Monday, September 17, 2007

2 poems

Orion

He’s strange enough to knit corduroy scarves
and overdo pages in his memoir.
When did wild rumors start muddying
linen curtains draped over the panes
of glass that described sex practices and
a growing anger towards young women?

His friend Patrick telephoned the women
in the neighborhood, reassured one scathed
group that the street artist was depressed and
deformed by fiscal abuse. “He’s like noir
by trade. Dark fallacies helped sell the pain.”
They misunderstood a boy muddying

his starched jeans during scouts, dying
to be picked first for a pervert. Women
watched curiously through their window panes
as he wrapped everything in plastic; scarves,
books, dishware. It’s all written in his memoir.
Like aluminum cans, he looked bent and

fragile. I wanted to open him and
spill out his contents, find those things dying
and mend them, to be a page of memoir,
and change all his perceptions of women.
When we met I screamed like a schoolgirl scarved
in taffeta. Split by age, I still died

to hold his bald head. When I write memoir
I may include that time we fed our pains
over a bread basket. The women
he left was what attracted me and
what put my nerves on edge.

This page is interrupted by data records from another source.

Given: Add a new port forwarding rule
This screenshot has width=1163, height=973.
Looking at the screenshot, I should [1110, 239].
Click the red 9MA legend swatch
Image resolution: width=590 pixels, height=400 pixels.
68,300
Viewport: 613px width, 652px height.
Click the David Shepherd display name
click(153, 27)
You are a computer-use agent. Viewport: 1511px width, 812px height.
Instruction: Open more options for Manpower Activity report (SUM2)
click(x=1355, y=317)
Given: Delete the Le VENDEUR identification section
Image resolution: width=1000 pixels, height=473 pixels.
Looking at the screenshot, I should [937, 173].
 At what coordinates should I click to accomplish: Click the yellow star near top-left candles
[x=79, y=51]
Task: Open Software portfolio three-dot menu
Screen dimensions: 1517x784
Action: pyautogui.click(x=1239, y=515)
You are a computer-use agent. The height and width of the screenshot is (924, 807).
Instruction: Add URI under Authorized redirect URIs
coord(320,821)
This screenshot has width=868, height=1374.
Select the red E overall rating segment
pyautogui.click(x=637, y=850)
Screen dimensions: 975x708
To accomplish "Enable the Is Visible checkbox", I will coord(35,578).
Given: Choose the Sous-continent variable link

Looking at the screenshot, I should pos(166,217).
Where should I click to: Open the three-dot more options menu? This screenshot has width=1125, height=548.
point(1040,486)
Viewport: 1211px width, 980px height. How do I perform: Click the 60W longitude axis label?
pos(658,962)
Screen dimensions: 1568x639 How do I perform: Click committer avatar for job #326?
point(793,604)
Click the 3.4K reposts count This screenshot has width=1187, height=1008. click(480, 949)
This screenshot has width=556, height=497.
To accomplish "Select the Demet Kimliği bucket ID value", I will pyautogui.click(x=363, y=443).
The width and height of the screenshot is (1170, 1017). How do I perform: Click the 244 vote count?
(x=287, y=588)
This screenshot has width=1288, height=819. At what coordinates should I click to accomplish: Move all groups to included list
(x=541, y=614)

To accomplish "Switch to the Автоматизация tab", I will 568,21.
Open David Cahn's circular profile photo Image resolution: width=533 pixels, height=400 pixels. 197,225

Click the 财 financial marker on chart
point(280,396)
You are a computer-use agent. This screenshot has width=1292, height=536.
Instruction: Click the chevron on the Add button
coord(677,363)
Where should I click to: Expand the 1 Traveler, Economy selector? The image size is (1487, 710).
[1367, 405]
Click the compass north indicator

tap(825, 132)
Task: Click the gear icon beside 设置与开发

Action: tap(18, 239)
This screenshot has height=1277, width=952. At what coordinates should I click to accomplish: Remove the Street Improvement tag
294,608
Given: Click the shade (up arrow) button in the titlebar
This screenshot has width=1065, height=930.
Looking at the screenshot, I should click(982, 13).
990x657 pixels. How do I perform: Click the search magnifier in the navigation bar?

Like mud, dying
our clothes a certain yellow or scarves

tightly woven I picked at his memoir,
left sheaves of white paint over panes.
I was so curious what women







On a recent trip to the mall

I wanted to kill
the band of octagon blondes,
those women waiting
amongst a sea of dressing rooms,
dim like schools
of dolphins trapped in fishnets.

I went in to buy a ring
but realized I needed a man.
So I found the closest clerk
at the Orange Julius stand
and asked him for my hand.

Pardon me sir
I wanted to know if you’re looking
for a partner?
If my skin tight jeans
and bare breast
make you snarl?

To my chagrin
I was not his type
And thought what a sin
to be part of this bouquet
of crazed singles, a tourniquet
of sticky apricot
bruised fruit.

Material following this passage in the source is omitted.